Le previsioni per il futuro non sono incoraggianti: in uno scenario demografico segnato dal progressivo invecchiamento della popolazione, nel prossimo decennio è previsto un drastico calo di personale, senza un adeguato ricambio generazionale. Secondo i calcoli di Agenas, tra il 2026 e il 2035 almeno 78mila infermieri dipendenti del Ssn raggiungeranno l’età pensionabile. I nuovi laureati potrebbero non bastare per compensare le uscite: nel 2022 si sono laureati solo 16,4 infermieri ogni 100mila abitanti. E la professione non attrae più i giovani: da qualche anno, rileva Agenas, c’è una progressiva riduzione delle domande di iscrizione ai corsi di laurea in Scienze Infermieristiche, nonostante l’aumento del numero di posti a bando. Nel 2024, i candidati sono stati appena sufficienti a coprire i posti disponibili.
Nel frattempo, per far fronte alla carenza, spesso si ricorre a infermieri provenienti dall’estero. Durante l’emergenza Covid sono state introdotte deroghe per il riconoscimento delle qualifiche sanitarie estere: basta dimostrare l’iscrizione all’albo dello Stato di provenienza o di aver conseguito la qualifica professionale; ma non tutti hanno il nostro percorso formativo universitario. Grazie a queste misure, le Regioni hanno potuto reclutare professionisti di Paesi dell’Unione Europea ed extra-UE; e possono ancora farlo poiché la deroga, con la Legge di Bilancio 2026, è stata ulteriormente prorogata fino al 31 dicembre 2029.
«Il problema della carenza non si risolve con interventi tampone né prorogando all’infinito l’esercizio della professione in deroga, per chi arriva dall’estero e non transita attraverso gli Ordini del territorio» sottolinea Barbara Mangiacavalli, presidente Fnopi, Federazione nazionale degli ordini delle professioni infermieristiche. «Da Ente sussidiario dello Stato chiediamo il rispetto dei requisiti formativi e la verifica delle competenze».

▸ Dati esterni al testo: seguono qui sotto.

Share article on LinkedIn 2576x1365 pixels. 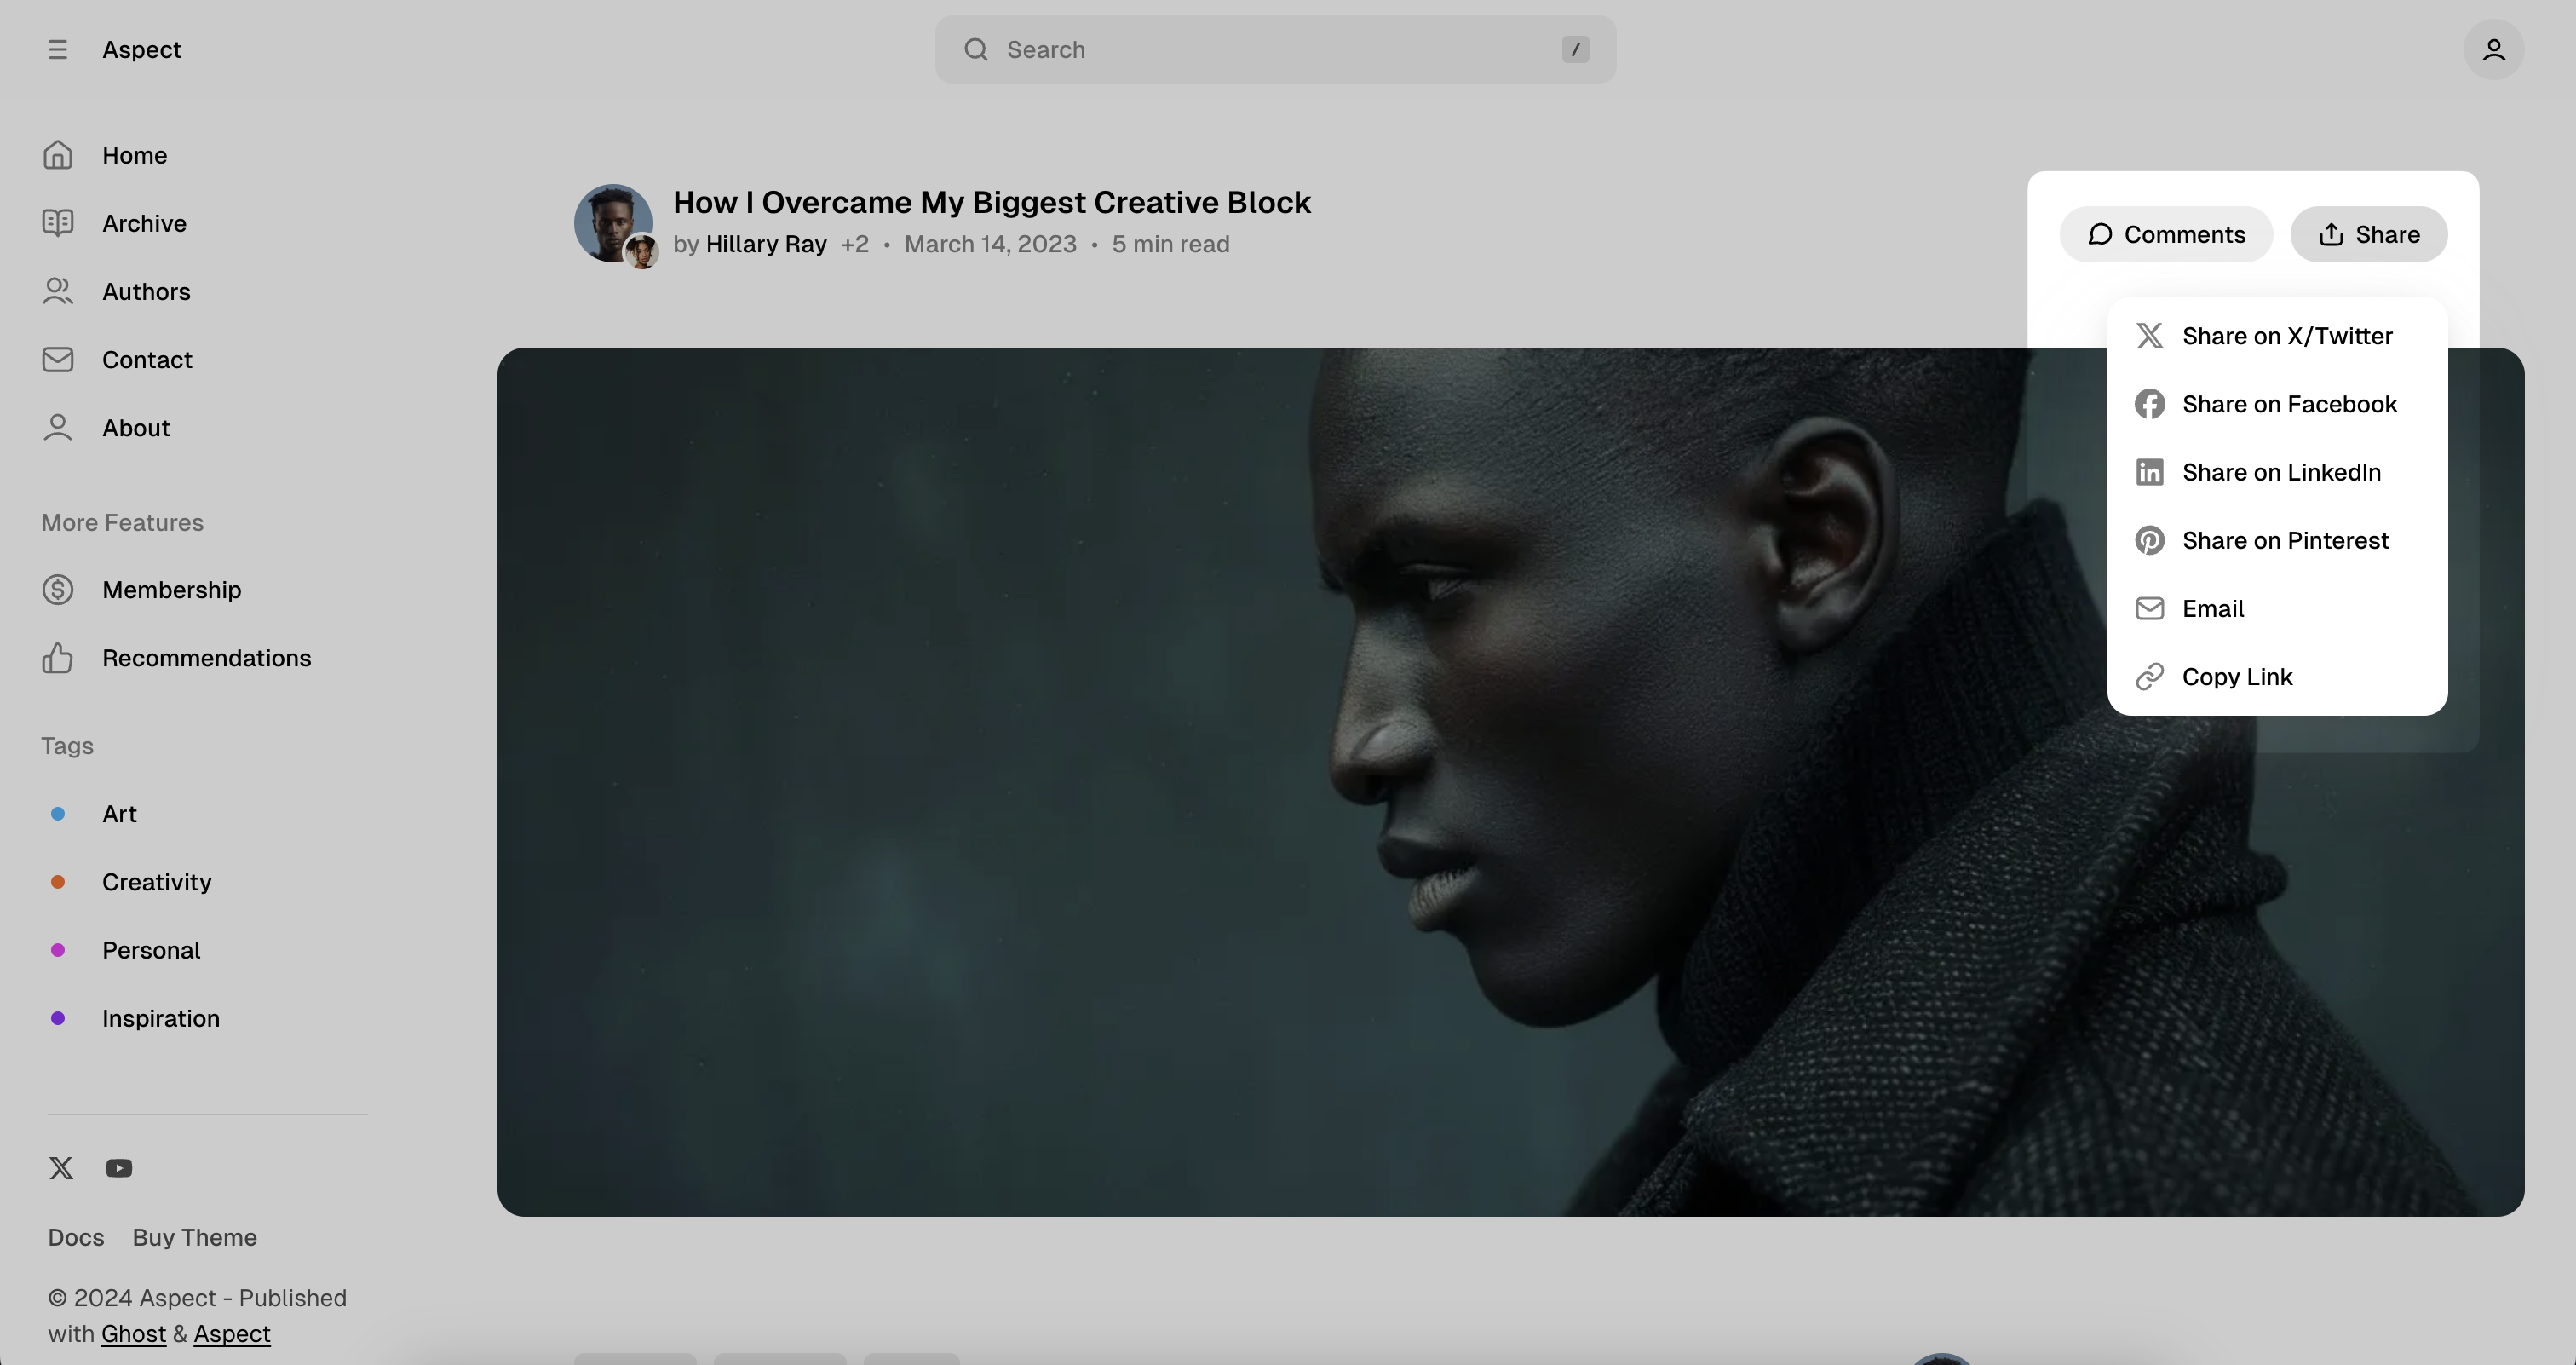(x=2278, y=474)

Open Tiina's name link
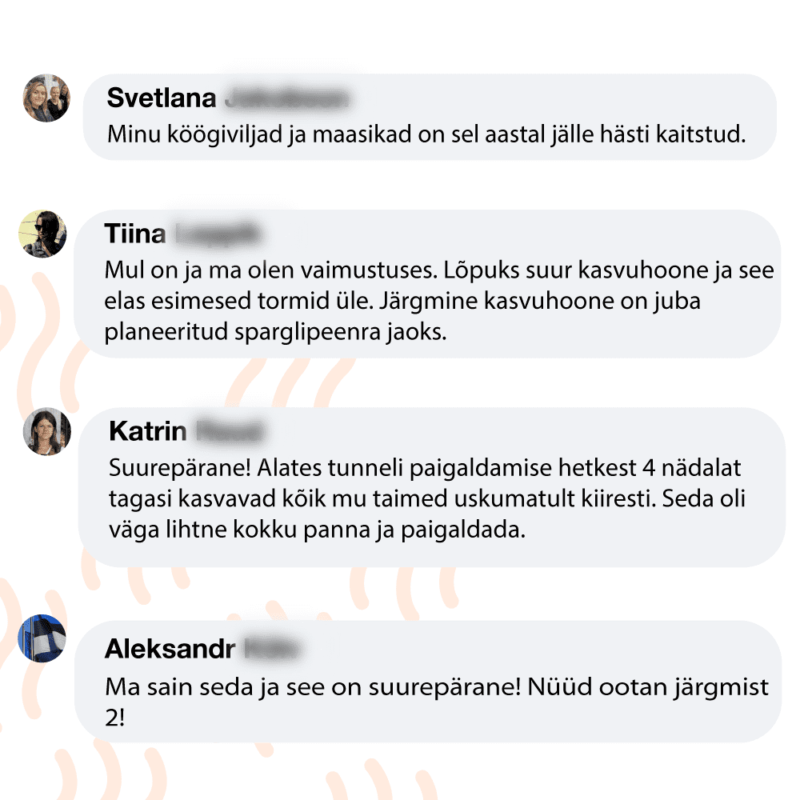click(135, 234)

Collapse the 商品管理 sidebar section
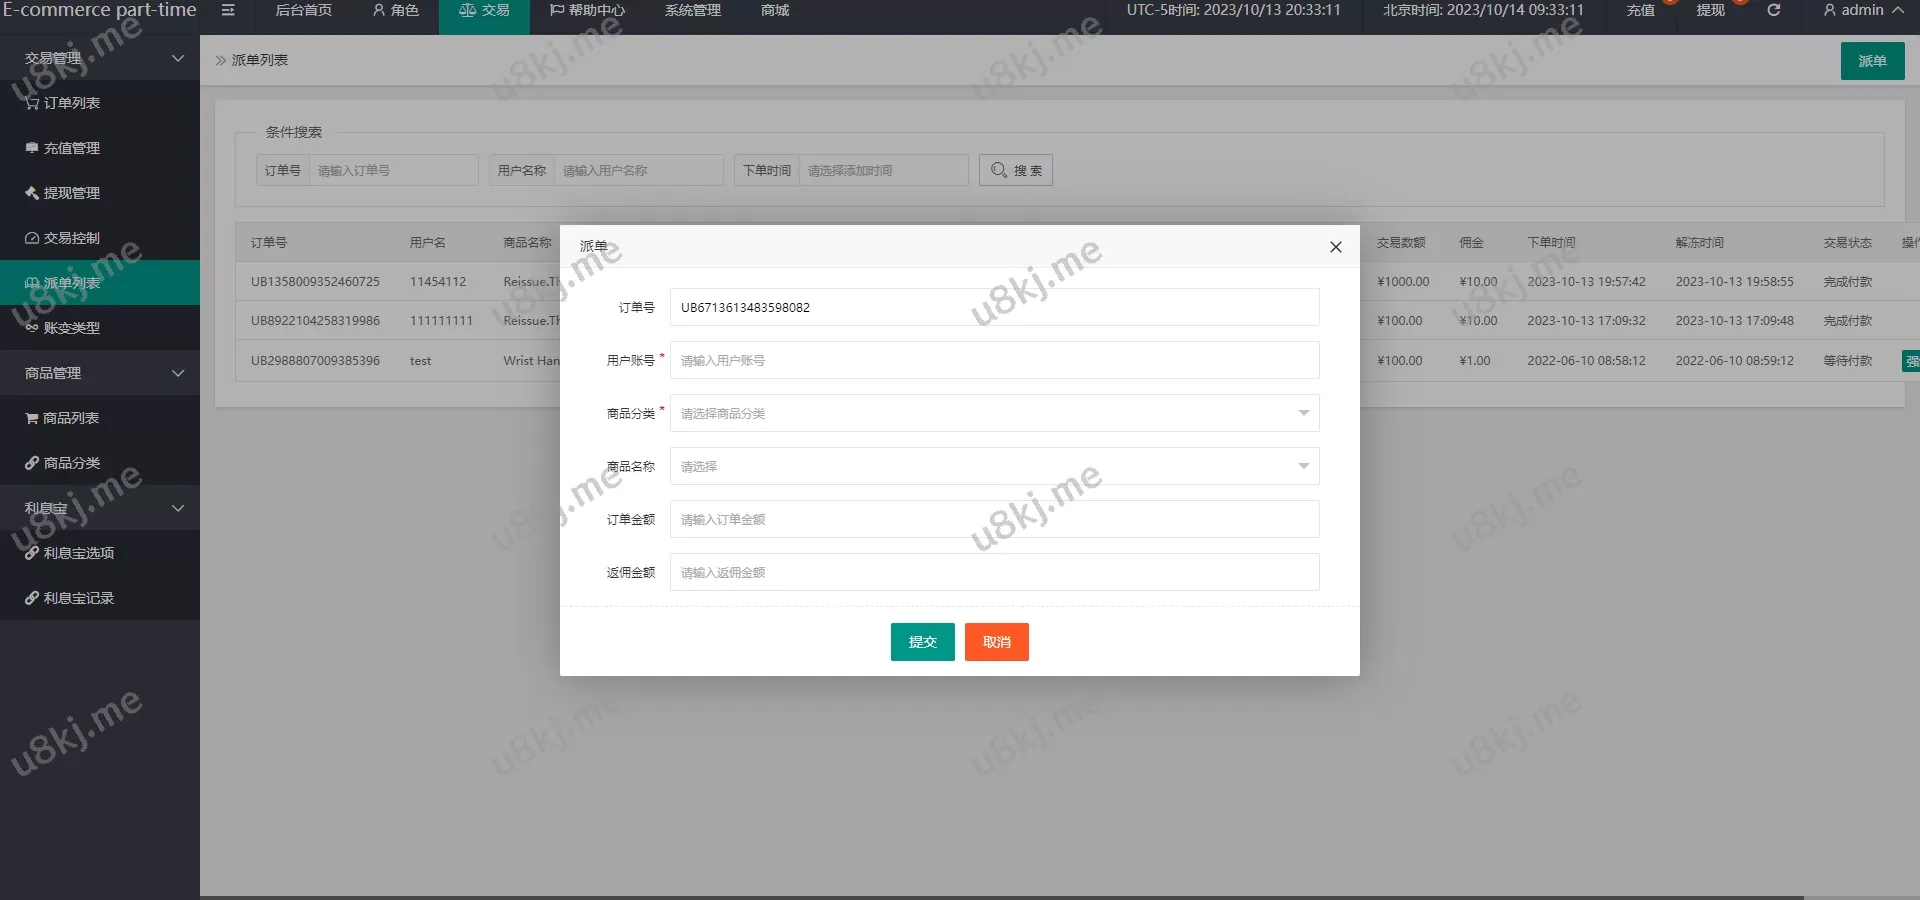[x=100, y=373]
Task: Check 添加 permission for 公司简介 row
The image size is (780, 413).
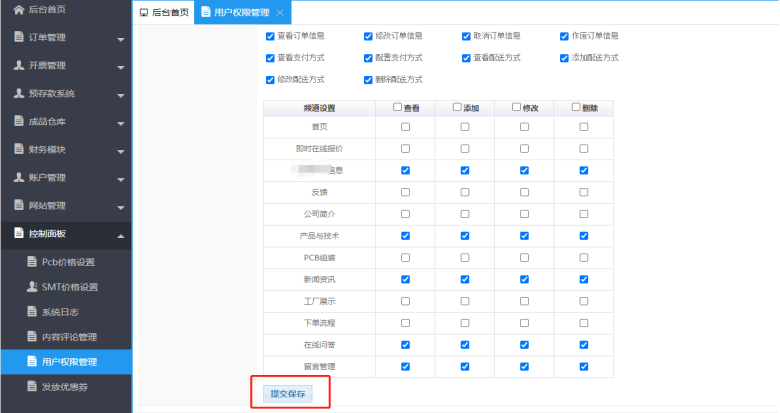Action: (465, 214)
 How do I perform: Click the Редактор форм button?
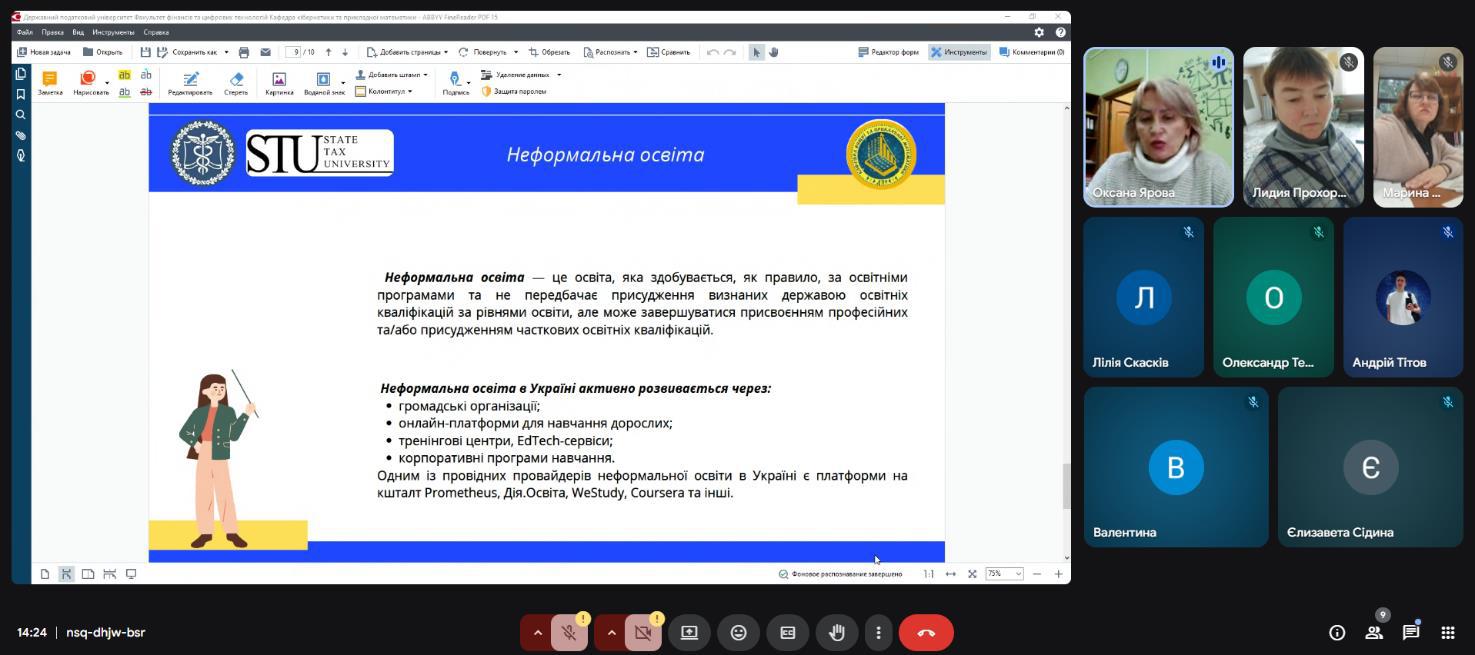(888, 52)
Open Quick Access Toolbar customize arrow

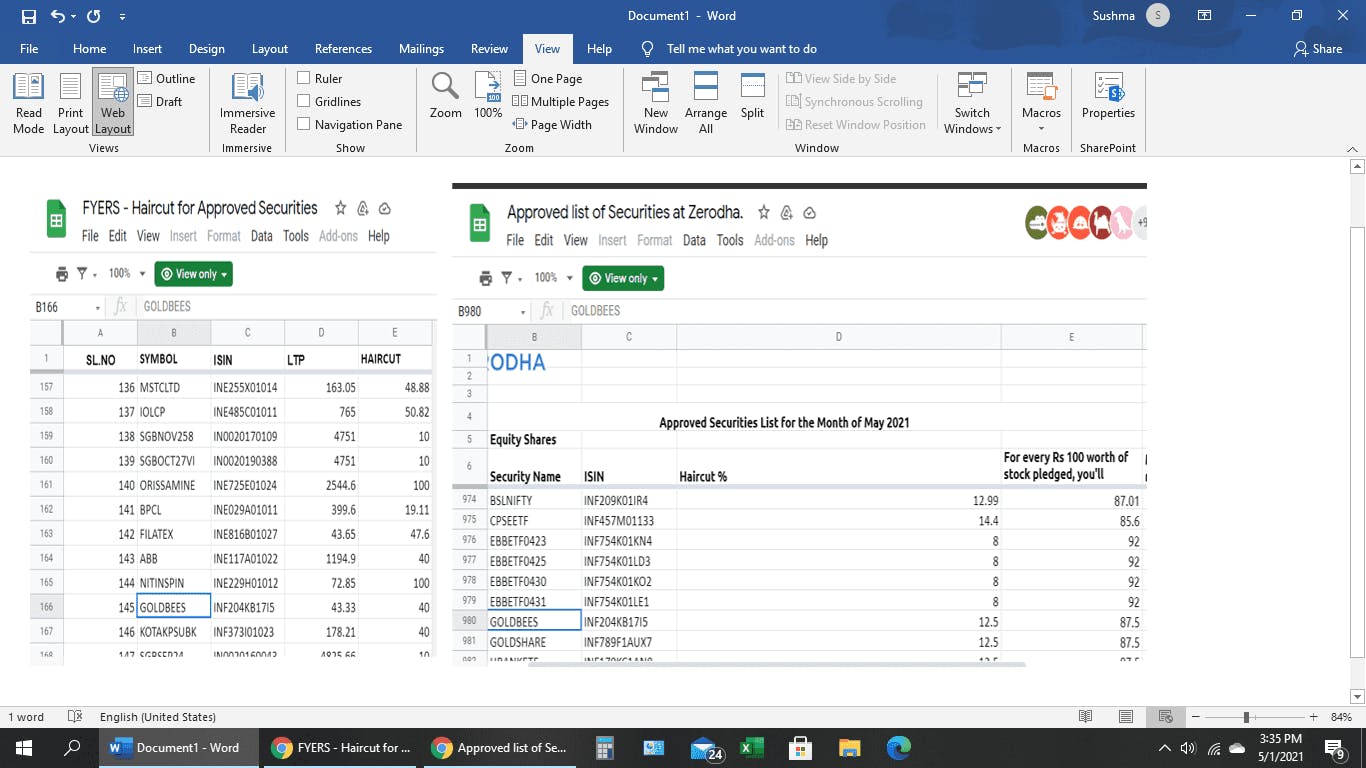tap(122, 17)

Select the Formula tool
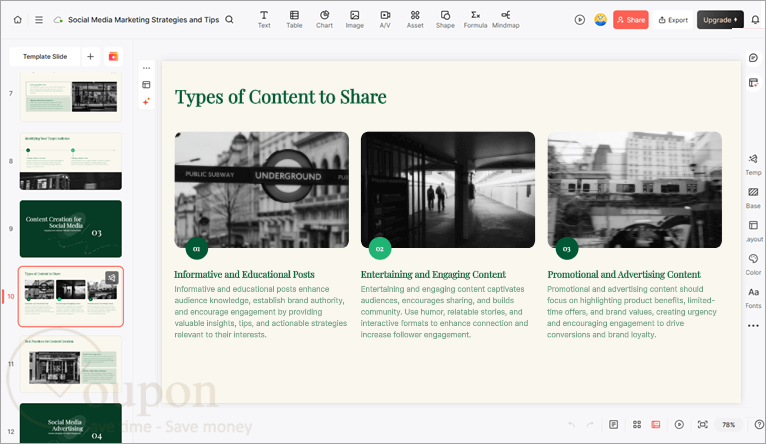[475, 20]
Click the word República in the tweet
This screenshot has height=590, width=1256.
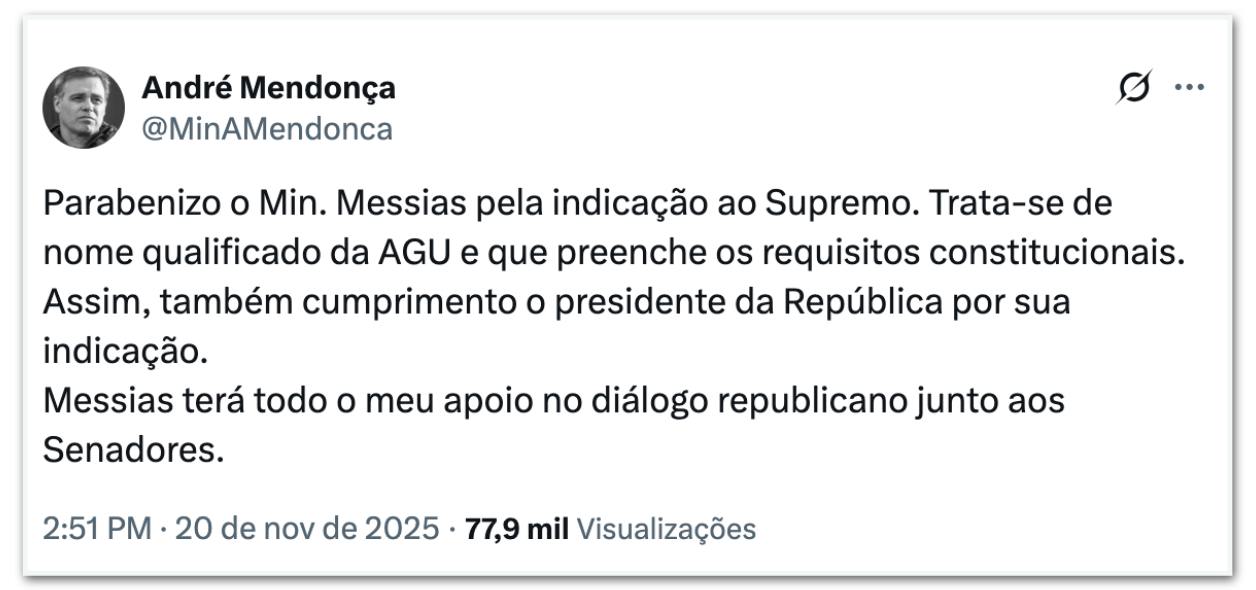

Oggi in Italia sono quasi 20 mila gli infermieri «non certificati», secondo le stime di Fnopi, che chiede di istituire elenchi speciali per infermieri in arrivo da altri Paesi al fine di garantire conoscenza della lingua, verifica di competenze e requisiti formativi, indice di qualità dell’assistenza. E poi, conclude Mangiacavalli, occorre «valorizzare gli infermieri che esercitano in Italia» pure con «strumenti che favoriscano il rientro di professionisti che hanno lasciato il Paese, migliorando le condizioni lavorative ed economiche».